THE PROBLEM
Starting with the line with "You are a GUI" in the entries below and going on through the line with "Task: Open table Options gear icon", output every line exactly and nothing more. No pictures.

── DATA TO EXAMINE ──

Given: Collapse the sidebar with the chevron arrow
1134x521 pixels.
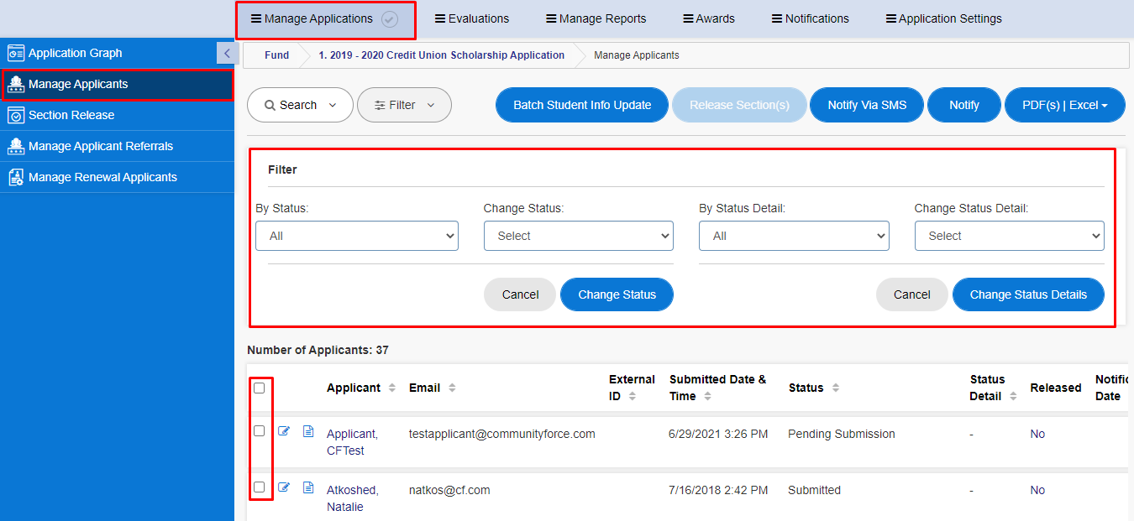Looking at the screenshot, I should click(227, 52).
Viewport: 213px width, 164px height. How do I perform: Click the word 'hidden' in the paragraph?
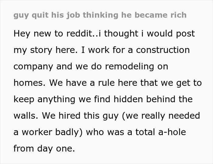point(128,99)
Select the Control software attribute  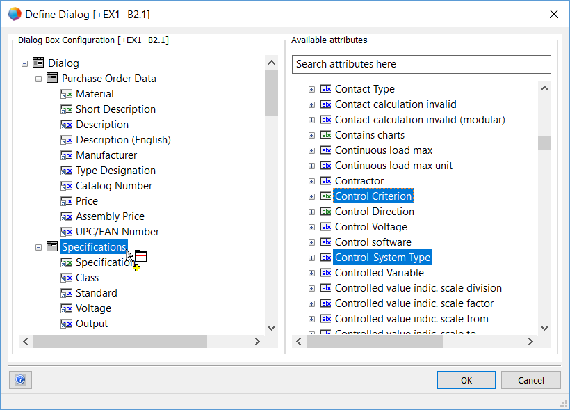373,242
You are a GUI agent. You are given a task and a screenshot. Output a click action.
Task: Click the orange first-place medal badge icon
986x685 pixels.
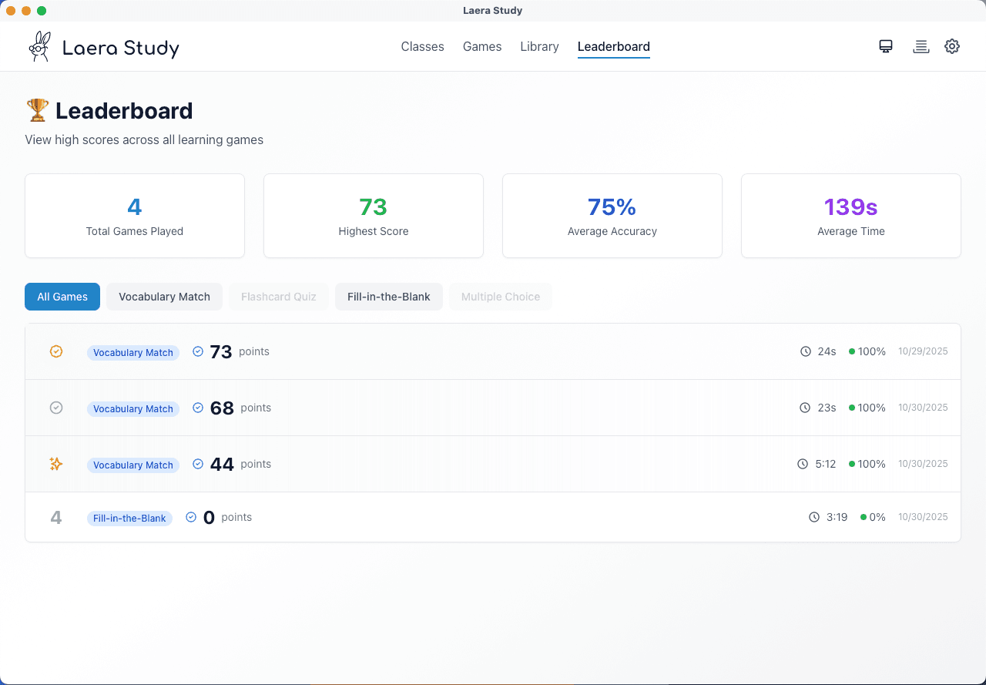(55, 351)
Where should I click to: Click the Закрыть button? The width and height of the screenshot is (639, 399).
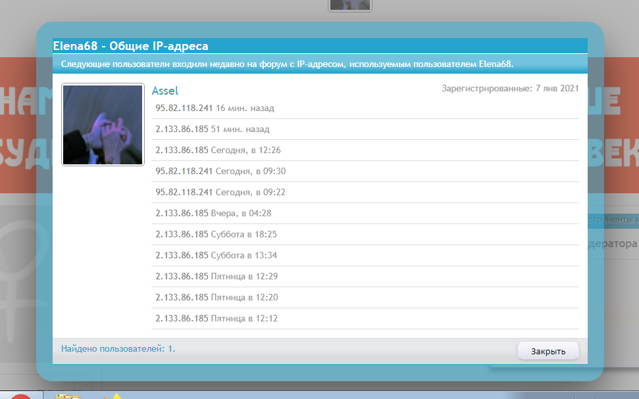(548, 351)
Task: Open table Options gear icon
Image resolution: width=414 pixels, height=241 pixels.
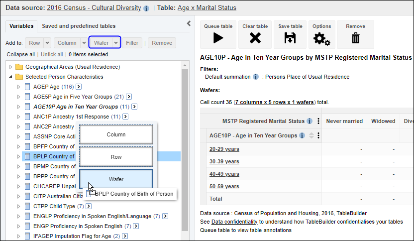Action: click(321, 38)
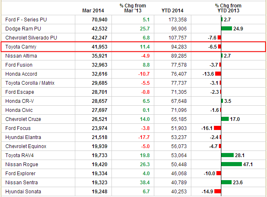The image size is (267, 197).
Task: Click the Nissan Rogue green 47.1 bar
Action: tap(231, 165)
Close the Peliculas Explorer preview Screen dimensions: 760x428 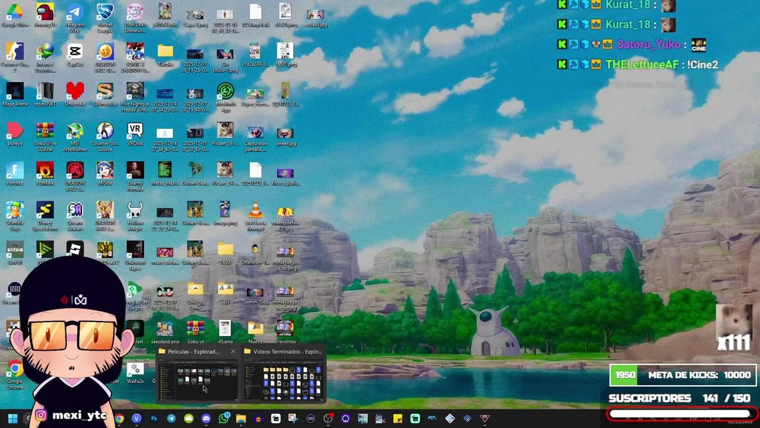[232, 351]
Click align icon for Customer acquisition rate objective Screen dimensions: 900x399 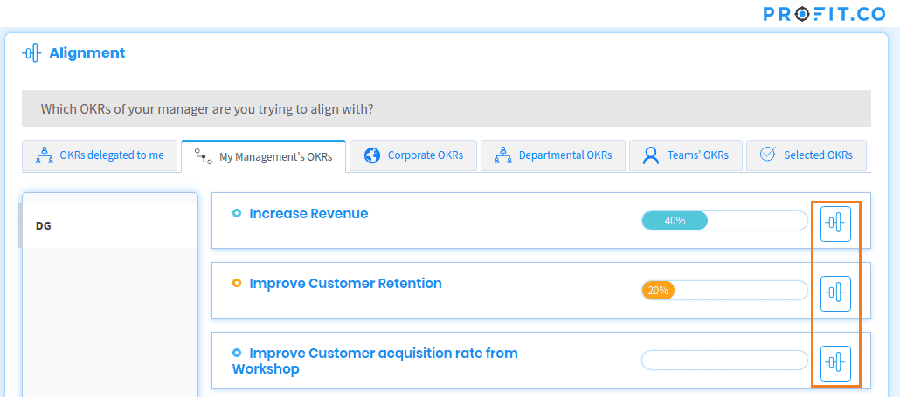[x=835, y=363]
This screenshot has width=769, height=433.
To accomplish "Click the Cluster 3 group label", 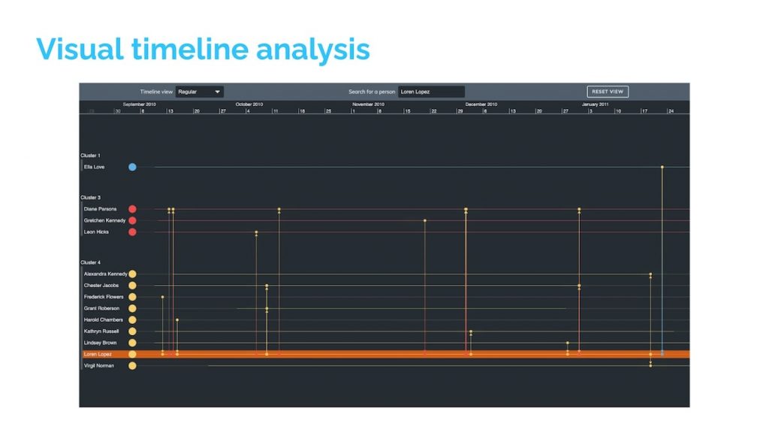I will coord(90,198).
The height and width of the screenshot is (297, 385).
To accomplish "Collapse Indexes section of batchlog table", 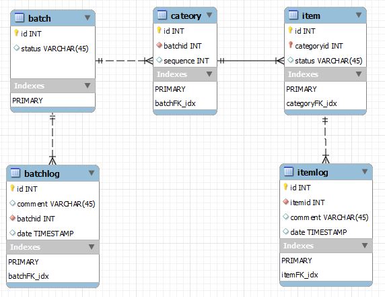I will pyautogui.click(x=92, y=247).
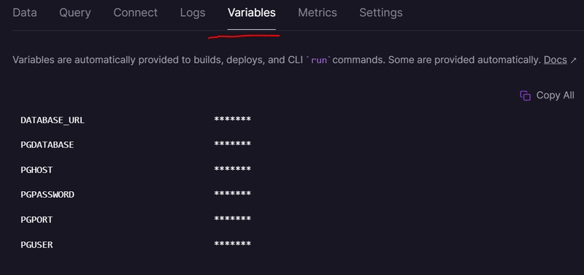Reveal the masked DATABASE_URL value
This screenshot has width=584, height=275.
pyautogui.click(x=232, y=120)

───

ANSWER FOR THIS EXERCISE
You are a GUI agent. You are given a task and a screenshot. Output a click action.
Task: Click the orange first-place medal badge icon
986x685 pixels.
(55, 351)
Where should I click to: Click the Закрыть button? The width and height of the screenshot is (639, 399).
(548, 351)
Task: Open table Options gear icon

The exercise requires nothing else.